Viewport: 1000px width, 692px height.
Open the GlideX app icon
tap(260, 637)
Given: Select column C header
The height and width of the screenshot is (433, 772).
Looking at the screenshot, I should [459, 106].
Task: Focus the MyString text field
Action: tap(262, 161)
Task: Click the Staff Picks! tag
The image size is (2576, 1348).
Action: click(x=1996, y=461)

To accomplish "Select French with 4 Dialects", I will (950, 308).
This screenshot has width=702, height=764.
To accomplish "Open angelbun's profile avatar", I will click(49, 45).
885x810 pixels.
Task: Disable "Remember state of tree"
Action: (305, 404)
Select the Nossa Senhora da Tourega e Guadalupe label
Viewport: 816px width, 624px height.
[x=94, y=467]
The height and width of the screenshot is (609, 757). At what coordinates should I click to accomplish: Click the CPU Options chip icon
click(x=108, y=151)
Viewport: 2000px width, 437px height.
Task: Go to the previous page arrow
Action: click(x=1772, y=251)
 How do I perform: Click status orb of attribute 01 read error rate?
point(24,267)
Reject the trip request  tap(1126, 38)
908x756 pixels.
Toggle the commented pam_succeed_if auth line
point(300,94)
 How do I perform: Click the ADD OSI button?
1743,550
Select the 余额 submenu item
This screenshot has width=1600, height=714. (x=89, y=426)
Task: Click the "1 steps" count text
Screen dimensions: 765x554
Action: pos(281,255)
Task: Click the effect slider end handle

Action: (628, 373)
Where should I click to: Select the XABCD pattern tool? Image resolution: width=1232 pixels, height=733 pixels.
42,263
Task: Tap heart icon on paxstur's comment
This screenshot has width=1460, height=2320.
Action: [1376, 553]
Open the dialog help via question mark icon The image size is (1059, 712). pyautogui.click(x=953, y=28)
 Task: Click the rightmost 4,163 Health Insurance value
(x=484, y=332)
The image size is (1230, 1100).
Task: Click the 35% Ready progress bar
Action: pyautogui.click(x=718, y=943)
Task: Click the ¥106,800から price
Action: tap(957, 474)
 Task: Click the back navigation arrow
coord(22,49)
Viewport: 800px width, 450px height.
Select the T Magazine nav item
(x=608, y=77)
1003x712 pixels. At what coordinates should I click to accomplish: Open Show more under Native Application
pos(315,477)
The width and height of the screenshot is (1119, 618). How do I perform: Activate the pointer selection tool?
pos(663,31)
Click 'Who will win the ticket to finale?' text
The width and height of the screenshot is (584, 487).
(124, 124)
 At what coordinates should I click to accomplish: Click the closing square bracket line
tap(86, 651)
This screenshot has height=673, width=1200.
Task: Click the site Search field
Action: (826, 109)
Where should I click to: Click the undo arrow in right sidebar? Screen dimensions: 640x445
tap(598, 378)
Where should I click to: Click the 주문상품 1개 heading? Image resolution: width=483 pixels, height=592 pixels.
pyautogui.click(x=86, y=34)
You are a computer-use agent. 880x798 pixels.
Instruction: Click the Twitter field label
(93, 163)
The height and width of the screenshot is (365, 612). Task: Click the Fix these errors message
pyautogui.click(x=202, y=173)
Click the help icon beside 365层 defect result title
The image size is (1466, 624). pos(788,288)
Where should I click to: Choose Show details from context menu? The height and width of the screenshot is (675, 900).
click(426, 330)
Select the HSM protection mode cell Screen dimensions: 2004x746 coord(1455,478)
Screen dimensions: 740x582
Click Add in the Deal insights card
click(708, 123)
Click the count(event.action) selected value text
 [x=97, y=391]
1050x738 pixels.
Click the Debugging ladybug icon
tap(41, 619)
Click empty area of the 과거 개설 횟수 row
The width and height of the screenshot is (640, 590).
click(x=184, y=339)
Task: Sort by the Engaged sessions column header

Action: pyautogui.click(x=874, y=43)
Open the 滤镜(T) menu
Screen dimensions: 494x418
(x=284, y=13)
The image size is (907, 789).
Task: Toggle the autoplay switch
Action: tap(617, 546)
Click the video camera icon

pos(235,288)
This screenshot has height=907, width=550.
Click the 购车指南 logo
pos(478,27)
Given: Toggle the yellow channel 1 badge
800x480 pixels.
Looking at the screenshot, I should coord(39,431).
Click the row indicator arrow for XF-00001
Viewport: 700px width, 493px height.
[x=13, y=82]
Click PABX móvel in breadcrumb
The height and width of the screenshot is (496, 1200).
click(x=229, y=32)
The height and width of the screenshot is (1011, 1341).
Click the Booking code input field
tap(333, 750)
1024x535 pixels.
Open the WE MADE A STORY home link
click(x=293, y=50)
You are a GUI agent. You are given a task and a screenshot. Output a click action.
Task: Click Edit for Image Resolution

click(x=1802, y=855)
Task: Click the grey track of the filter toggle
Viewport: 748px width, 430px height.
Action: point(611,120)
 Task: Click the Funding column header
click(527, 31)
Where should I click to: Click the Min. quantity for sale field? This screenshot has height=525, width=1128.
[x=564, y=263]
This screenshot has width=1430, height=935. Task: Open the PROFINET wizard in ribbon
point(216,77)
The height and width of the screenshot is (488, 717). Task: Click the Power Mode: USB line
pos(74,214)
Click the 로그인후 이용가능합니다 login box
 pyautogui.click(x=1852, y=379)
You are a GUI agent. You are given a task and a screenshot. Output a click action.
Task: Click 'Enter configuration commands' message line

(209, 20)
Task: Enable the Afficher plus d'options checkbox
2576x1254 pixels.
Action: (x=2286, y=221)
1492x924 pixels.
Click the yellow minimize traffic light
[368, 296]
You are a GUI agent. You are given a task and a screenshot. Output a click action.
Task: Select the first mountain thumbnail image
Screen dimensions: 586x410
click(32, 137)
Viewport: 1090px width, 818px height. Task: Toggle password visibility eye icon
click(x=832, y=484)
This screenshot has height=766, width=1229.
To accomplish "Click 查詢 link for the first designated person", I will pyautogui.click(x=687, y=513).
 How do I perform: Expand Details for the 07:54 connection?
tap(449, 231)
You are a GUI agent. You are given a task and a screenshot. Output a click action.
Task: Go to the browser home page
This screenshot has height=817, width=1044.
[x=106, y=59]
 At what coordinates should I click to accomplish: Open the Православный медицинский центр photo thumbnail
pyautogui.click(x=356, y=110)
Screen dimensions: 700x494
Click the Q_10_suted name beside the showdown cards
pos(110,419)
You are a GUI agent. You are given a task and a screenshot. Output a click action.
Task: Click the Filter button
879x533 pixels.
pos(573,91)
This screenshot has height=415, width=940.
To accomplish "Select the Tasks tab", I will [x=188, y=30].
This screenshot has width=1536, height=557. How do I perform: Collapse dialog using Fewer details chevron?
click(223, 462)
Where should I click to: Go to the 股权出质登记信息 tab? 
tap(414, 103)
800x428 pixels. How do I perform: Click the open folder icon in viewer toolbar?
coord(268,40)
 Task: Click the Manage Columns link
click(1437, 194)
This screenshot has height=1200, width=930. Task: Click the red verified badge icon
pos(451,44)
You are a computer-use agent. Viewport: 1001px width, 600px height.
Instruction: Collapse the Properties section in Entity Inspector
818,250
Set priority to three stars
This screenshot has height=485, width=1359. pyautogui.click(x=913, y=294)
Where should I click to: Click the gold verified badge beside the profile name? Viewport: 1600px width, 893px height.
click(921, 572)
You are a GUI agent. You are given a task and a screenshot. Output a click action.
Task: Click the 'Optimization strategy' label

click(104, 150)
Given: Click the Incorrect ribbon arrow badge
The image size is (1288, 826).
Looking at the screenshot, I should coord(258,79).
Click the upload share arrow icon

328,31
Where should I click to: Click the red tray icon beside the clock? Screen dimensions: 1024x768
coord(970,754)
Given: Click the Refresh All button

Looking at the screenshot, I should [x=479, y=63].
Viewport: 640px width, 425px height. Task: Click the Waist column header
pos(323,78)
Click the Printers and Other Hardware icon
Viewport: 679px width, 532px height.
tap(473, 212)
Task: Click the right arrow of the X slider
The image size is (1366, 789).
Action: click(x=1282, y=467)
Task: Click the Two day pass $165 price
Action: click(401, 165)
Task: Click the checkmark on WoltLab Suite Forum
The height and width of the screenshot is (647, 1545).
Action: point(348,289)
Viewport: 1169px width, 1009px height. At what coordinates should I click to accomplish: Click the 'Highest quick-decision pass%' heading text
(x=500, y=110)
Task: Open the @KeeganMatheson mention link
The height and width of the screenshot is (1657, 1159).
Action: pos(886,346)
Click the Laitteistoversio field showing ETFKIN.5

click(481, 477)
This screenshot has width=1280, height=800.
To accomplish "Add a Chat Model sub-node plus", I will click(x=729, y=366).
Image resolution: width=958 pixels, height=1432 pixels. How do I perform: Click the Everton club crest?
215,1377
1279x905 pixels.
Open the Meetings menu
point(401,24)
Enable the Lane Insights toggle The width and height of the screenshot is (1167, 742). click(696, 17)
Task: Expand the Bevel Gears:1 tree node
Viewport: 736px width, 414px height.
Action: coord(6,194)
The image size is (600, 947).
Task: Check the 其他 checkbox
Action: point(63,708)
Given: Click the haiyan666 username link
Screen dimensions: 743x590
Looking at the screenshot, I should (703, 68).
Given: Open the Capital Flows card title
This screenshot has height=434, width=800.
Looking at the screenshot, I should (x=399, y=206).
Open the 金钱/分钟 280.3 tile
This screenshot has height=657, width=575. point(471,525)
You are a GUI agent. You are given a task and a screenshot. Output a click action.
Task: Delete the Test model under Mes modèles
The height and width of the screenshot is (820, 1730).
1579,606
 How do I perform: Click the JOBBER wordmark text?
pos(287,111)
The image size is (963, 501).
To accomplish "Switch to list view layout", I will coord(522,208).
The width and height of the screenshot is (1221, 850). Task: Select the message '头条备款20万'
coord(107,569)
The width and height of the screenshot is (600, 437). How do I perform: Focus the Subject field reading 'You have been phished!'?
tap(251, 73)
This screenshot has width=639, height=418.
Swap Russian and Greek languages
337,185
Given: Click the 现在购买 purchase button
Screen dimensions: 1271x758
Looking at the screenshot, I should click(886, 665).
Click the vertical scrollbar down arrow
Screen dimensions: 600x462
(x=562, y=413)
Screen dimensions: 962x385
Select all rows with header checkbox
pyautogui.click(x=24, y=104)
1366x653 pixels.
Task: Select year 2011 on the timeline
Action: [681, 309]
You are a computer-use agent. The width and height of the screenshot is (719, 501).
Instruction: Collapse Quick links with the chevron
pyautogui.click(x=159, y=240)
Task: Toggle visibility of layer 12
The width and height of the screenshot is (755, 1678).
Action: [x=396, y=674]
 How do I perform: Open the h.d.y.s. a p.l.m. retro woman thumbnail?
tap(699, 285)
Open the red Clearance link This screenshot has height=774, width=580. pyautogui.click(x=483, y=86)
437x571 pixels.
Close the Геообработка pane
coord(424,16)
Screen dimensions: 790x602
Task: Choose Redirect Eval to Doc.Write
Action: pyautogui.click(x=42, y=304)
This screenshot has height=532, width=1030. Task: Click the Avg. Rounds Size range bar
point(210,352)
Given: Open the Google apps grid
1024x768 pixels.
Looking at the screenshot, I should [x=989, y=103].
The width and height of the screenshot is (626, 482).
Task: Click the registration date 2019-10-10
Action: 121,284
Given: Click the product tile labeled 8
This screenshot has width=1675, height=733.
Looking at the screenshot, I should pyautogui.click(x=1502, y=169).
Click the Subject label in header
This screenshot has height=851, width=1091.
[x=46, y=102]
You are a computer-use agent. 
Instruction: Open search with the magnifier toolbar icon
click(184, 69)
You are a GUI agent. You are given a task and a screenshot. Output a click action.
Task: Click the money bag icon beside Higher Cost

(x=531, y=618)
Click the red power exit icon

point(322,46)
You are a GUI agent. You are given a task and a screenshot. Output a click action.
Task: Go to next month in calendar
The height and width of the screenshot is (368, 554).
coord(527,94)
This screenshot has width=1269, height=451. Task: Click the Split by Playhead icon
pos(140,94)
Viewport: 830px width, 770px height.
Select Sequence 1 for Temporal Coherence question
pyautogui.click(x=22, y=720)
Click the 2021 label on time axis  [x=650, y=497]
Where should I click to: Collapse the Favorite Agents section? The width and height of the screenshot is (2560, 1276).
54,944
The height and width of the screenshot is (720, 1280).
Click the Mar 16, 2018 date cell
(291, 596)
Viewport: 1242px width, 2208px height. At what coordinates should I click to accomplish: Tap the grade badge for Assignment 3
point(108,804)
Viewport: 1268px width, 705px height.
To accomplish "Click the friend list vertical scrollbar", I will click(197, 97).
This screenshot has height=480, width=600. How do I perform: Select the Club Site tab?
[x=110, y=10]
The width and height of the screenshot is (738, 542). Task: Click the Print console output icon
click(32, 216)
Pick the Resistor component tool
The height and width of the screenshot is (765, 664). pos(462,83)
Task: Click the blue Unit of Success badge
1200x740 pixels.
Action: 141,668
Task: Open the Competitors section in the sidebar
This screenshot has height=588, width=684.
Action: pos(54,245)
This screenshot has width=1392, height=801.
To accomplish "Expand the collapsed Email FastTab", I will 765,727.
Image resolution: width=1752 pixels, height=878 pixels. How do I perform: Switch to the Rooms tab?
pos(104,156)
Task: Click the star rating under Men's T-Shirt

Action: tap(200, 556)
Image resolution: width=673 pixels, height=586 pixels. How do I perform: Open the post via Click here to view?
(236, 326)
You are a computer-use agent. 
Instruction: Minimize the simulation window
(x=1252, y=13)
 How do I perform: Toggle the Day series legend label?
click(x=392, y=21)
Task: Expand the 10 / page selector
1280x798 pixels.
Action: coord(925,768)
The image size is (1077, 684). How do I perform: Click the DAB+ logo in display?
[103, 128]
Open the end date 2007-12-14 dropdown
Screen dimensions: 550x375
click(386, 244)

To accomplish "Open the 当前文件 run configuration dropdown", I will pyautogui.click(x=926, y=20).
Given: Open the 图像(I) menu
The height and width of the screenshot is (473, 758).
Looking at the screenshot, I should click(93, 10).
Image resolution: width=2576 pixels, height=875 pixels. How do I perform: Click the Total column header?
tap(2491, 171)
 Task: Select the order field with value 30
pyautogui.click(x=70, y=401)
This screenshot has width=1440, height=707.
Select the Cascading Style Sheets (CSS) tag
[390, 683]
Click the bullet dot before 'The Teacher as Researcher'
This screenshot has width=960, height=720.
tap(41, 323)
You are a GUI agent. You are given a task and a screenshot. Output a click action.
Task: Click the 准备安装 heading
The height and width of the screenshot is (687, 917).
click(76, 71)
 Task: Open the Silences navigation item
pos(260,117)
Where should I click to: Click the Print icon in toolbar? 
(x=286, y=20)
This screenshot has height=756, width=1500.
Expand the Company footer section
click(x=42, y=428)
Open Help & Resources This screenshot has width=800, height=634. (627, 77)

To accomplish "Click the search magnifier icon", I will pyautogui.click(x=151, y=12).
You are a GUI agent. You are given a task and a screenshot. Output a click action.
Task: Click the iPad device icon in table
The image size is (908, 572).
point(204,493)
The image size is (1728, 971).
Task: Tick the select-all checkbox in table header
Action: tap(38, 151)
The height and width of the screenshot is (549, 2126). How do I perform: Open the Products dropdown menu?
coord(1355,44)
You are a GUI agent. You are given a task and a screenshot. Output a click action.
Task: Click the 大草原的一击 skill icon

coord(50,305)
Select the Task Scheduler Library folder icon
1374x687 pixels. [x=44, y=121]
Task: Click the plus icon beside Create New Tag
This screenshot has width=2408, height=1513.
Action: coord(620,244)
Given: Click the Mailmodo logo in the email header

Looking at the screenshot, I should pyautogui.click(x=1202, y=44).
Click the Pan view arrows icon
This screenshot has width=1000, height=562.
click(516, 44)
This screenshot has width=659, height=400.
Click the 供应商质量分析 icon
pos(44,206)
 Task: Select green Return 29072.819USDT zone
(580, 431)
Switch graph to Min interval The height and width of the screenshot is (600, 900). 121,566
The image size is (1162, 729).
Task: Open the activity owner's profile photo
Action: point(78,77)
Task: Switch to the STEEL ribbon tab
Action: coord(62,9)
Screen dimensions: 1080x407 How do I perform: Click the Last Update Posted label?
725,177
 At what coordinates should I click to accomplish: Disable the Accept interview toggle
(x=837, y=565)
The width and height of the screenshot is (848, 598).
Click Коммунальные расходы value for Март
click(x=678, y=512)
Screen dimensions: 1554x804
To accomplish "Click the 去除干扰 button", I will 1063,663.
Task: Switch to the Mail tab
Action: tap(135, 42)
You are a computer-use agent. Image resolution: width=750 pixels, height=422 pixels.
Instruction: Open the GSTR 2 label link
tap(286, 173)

#### Your goal
Starting with the line that contains "Given: Click the Mailmodo", copy each line through the end of the data exactly, and leave out all earlier lines.

#### Output of the task
Given: Click the Mailmodo logo in the email header

Looking at the screenshot, I should pyautogui.click(x=1202, y=44).
Click the Pan view arrows icon
This screenshot has width=1000, height=562.
click(516, 44)
This screenshot has width=659, height=400.
Click the 供应商质量分析 icon
pos(44,206)
 Task: Select green Return 29072.819USDT zone
(580, 431)
Switch graph to Min interval The height and width of the screenshot is (600, 900). 121,566
The image size is (1162, 729).
Task: Open the activity owner's profile photo
Action: point(78,77)
Task: Switch to the STEEL ribbon tab
Action: coord(62,9)
Screen dimensions: 1080x407 How do I perform: Click the Last Update Posted label?
725,177
 At what coordinates should I click to accomplish: Disable the Accept interview toggle
(x=837, y=565)
The width and height of the screenshot is (848, 598).
Click Коммунальные расходы value for Март
click(x=678, y=512)
Screen dimensions: 1554x804
To accomplish "Click the 去除干扰 button", I will 1063,663.
Task: Switch to the Mail tab
Action: tap(135, 42)
You are a computer-use agent. Image resolution: width=750 pixels, height=422 pixels.
Instruction: Open the GSTR 2 label link
tap(286, 173)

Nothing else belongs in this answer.